Directives ->
A. Answer these questions from the editor's note, each with a brief answer:
(i) In what year did the analysis first appear?
(ii) Which publication first printed it?
(iii) Who was Finance Minister at the time of the loss figures cited?
B. For each statement, say whether the editor's note supports it. Answer yes or no, and quote the words from the note that decide it.
(i) The figures on the size of the loss have been brought up to date.
(ii) The article is being re-published with minor amendments.
(iii) The note says a full accounting is best served by finding individuals to blame.
C. According to the editor's note, a full accounting is best served by an accounting of certain things. List all of them.

This analysis by K J Khoo was originally published in Aliran Monthly in 1993 (Vol. 13 Issue no. 4). We are re-publishing it, with minor amendments, in view of recent reports linking the sale of MAS shares to Bank Negara’s losses in foreign exchange speculation. These reports reinforce the central points in the article relating to accountability and transparency. These points are evidently valid to this day.
There has been no attempt to update the figures about the quantum of the loss. The recent reports suggest the quantum to have been much larger than estimated in the article. However, these are claims of an interested party, and the one person who should have known, then Finance Minister Anwar Ibrahim, cited figures of RM10, 15, 20 billion, and “in the range close to USD10 billion”. We should reserve judgment and continue to call for a full accounting, including the knock-on consequences. Such an accounting is best served not by looking for individuals to blame, but by an accounting of policy, checks and balances, and the chain of command – and the lessons learnt and implemented.

Data ->
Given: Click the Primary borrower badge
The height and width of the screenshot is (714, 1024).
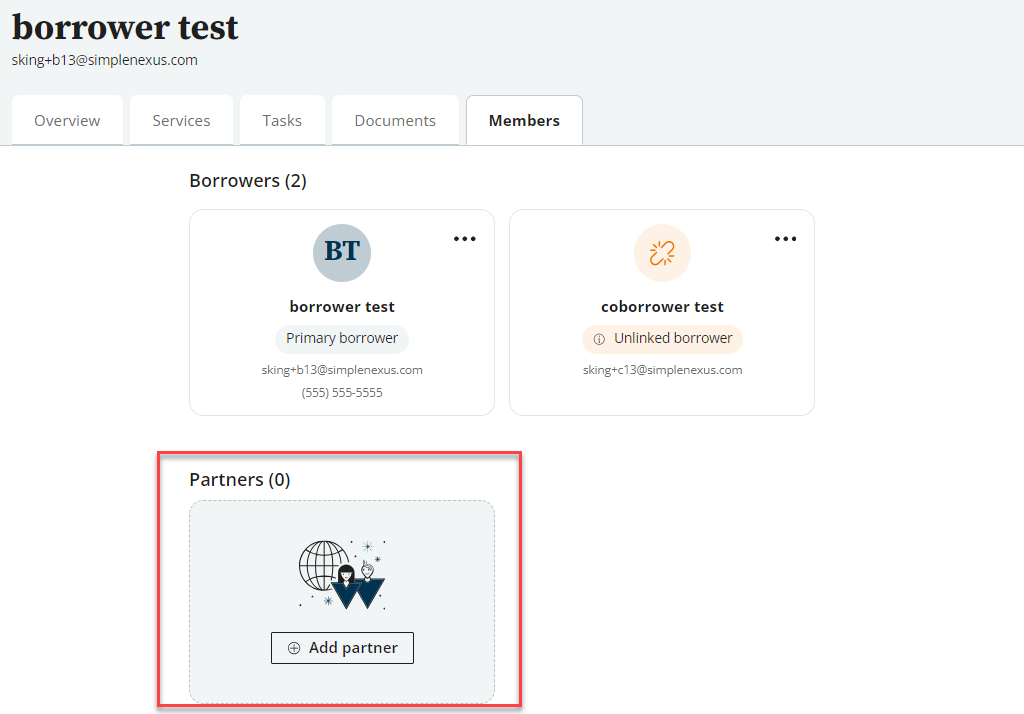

Solution set ->
A.
(i) 1993
(ii) Aliran Monthly
(iii) Anwar Ibrahim

B.
(i) No: "There has been no attempt to update the figures about the quantum of the loss."
(ii) Yes: "We are re-publishing it, with minor amendments"
(iii) No: "not by looking for individuals to blame"

C.
- policy
- checks and balances
- the chain of command
- the lessons learnt and implemented